Será Cugginu quien triunfe derrotando a Maligno (quien, mientras tanto, se enamoró de la aldeana Mela) robándole tierras y símbolos de poder (la tragaperras, la moto, el castillo). Tal es el torpe epílogo que hace vanos los esfuerzos de la cinta por representar alegóricamente una realidad política que todavía hoy perdura: la alta burguesía nunca ha sido derrotada (no en Italia, por lo menos) y, más que combatir con la pequeña burguesía, se ha ligado a los daños de los paletos, obviamente. Se aprecia, sin embargo, el uso del dialecto por parte de los protagonistas y la elección de representar todas las variedades lingüísticas presentes en la región, desde el salentino hasta el barés, que ayudan a codificar las clases sociales de referencia, éstas sí, bien descritas: el prólogo del film, de hecho, está en griego bizantino.

Vale la pena asimismo recordar que toda la realización de la película fue un laboratorio para los actores, todos adolescentes no profesionales, quienes durante un año aprendieron sobre el terreno lo que significa hacer cine, de manera que la participación en la película no fuera solamente algo pasajero sino el principio de un recorrido artístico y profesional que vaya más allá de la película en cuestión, como el personaje de Mela (no nos sentimos con la legitimidad de definirla como paleta, por mucho que pertenezca a este grupo), la única capaz de ver las luces más allá de la isla de Torrematta.

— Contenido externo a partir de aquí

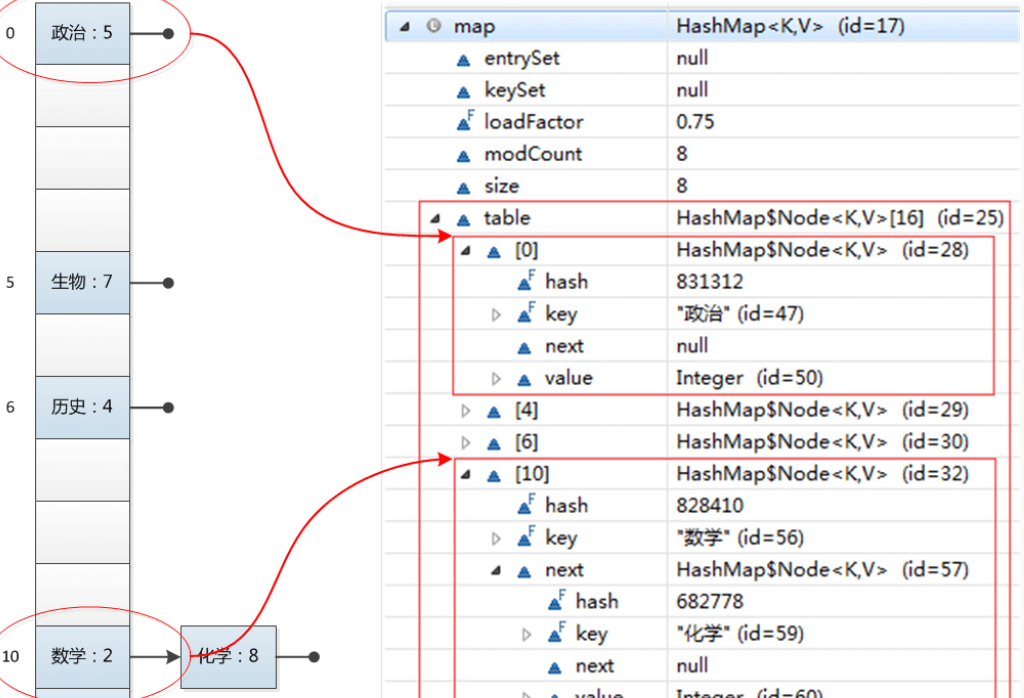Click the 化学 : 8 linked node
This screenshot has height=698, width=1024.
coord(228,657)
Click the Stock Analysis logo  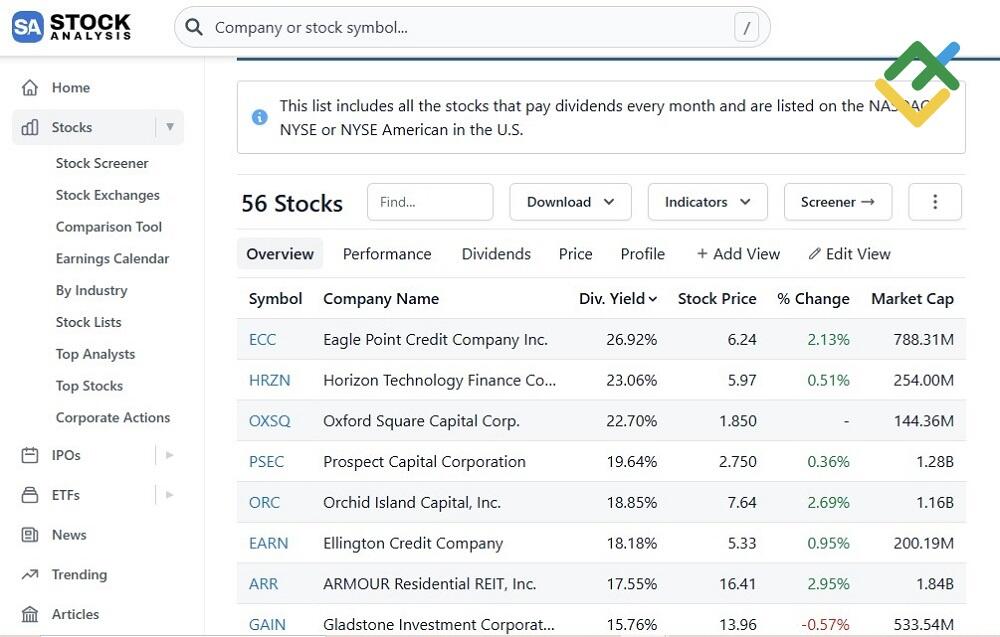72,27
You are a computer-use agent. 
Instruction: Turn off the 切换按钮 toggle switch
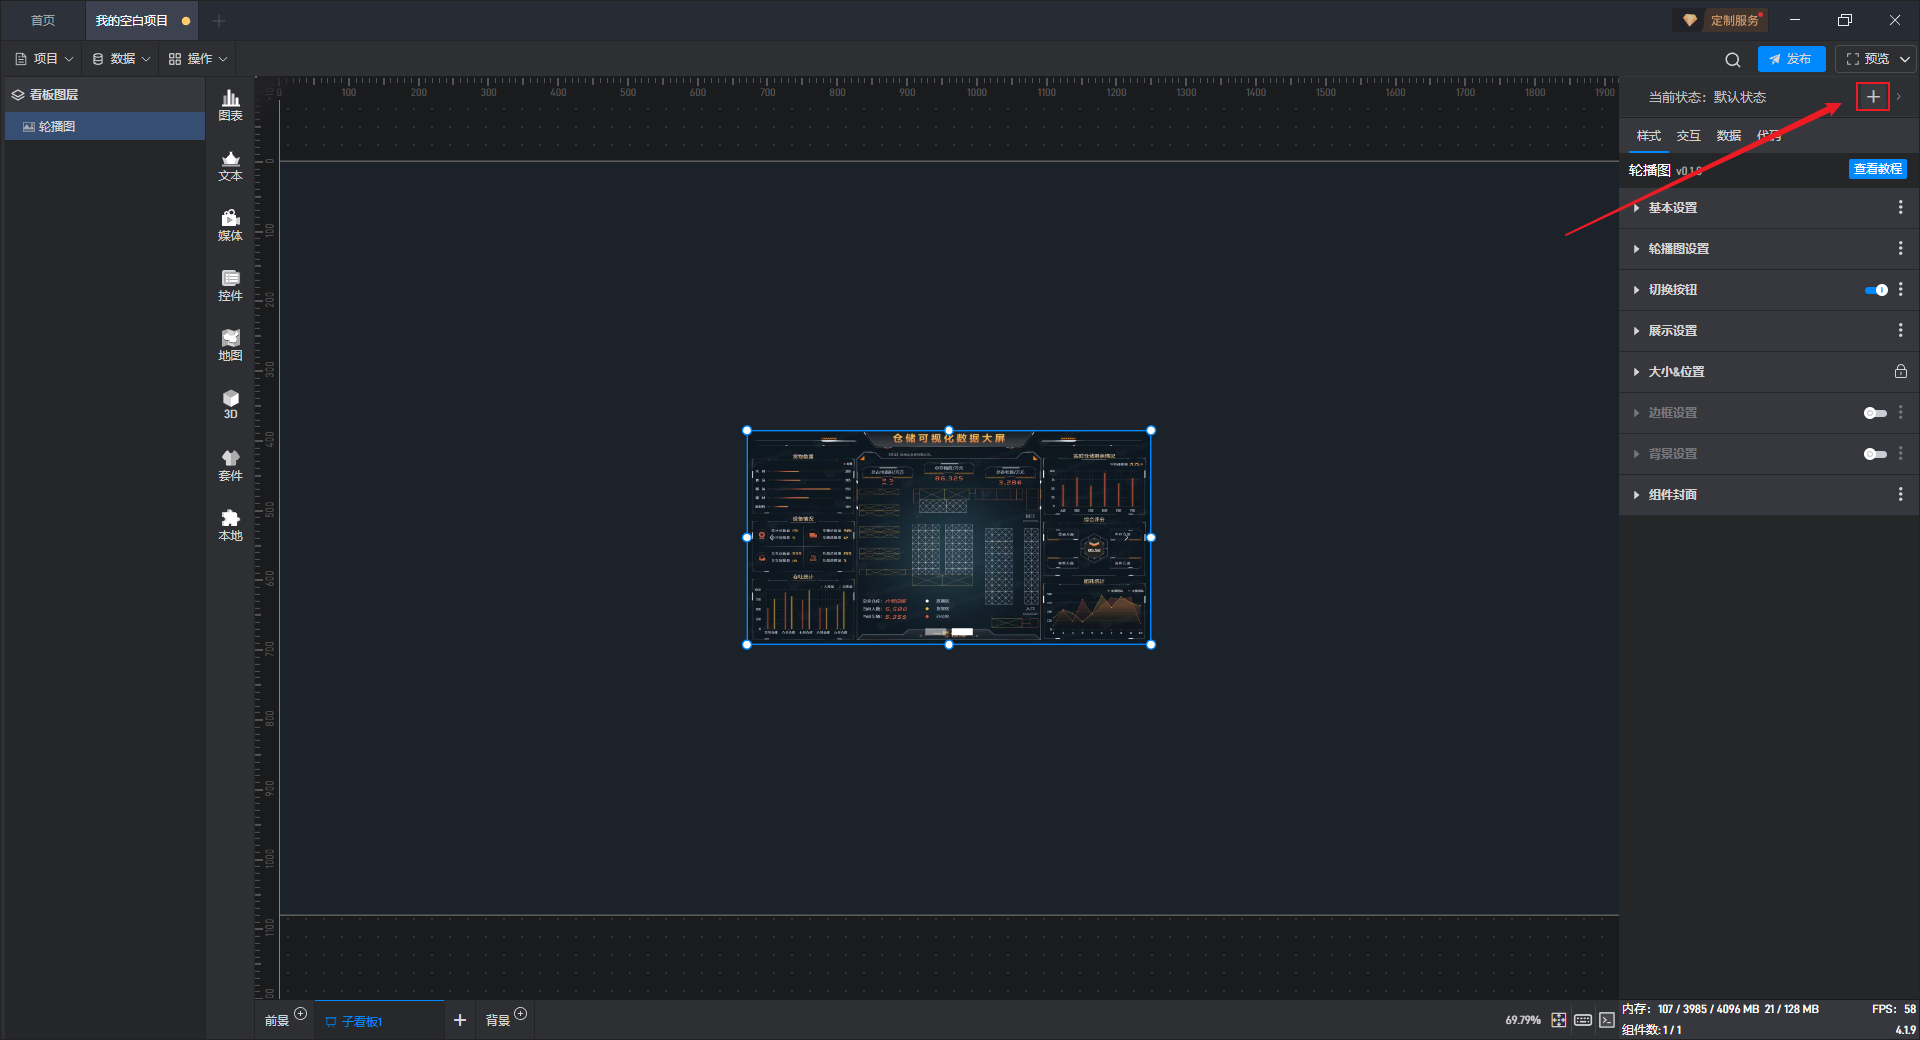[1876, 290]
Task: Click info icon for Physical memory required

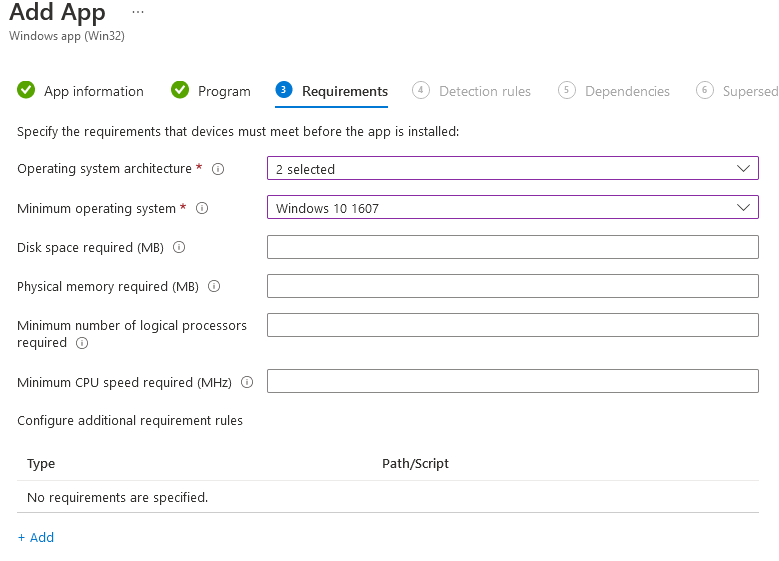Action: pyautogui.click(x=214, y=286)
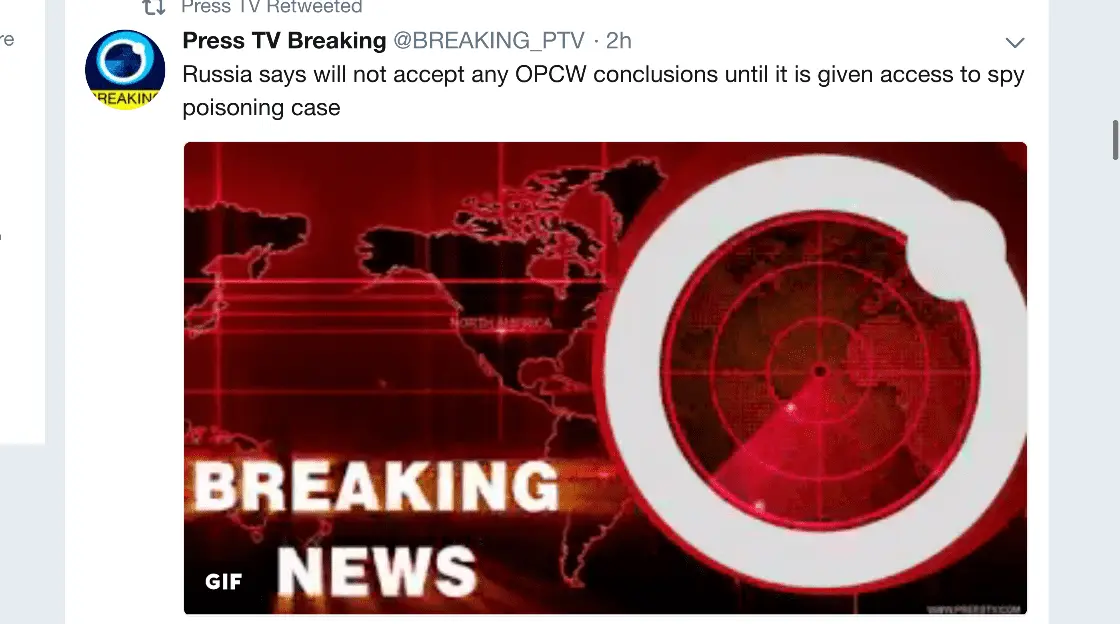
Task: Play the Breaking News GIF
Action: tap(605, 378)
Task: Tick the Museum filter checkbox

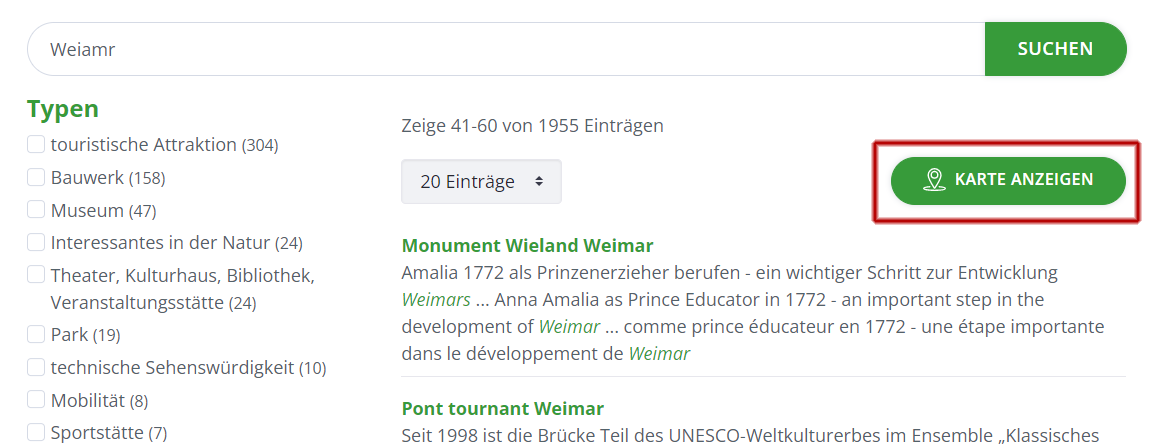Action: [36, 210]
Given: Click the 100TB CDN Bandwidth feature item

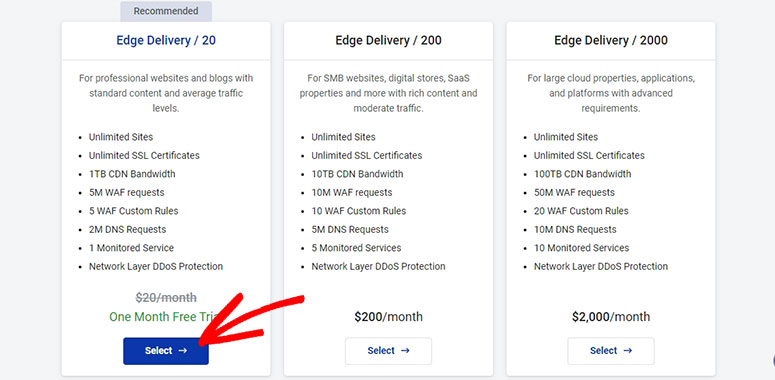Looking at the screenshot, I should pos(582,174).
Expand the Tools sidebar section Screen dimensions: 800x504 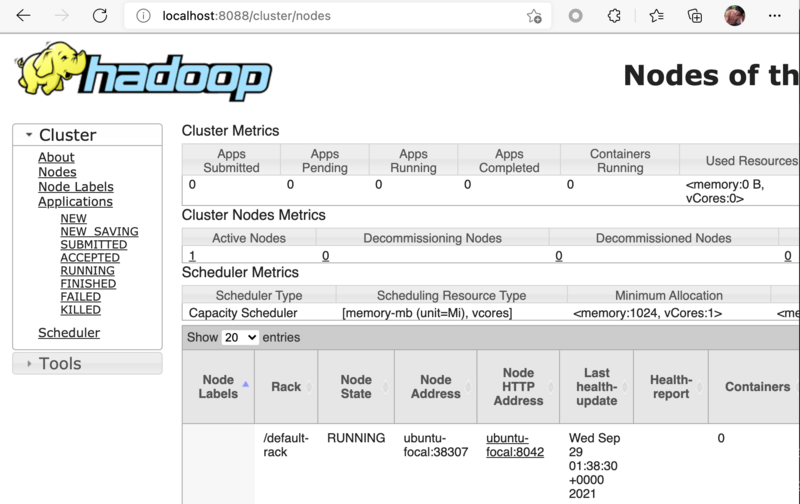(30, 364)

La idea de un futuro a cargo de Mela es, por tanto, la única alternativa ofrecida por la arrogancia de la burguesía media encarnada por Cugginu, cara a cara con los vicios de momento: “Antes moríamos de hambre; ahora la pedimos”, comenta el barista mientras Cugginu sorbe su aperitivo, anticipando el rápido cambio de decenios que está a punto de acontecer, los de la “Milán para beber”, para entendernos. Es una de las bromas más logradas del film. A la obra le falta, sin embargo, el rigor necesario para convertirse en el fresco social que pretende ser, logrando, en cambio, restituir un paisaje natural humano y social arcaico, el del sur de la Italia preindustrial, antes de que i Signori e i Cuggini decidieran destruirlo en honor de la lucha contra i cafoni.

La cinta es una producción de Minimum Fax Media y La Luna, con la participación de Rai Cinema. La distribuirá en Italia Ismaele Film y la vende al extranjero Rai Com.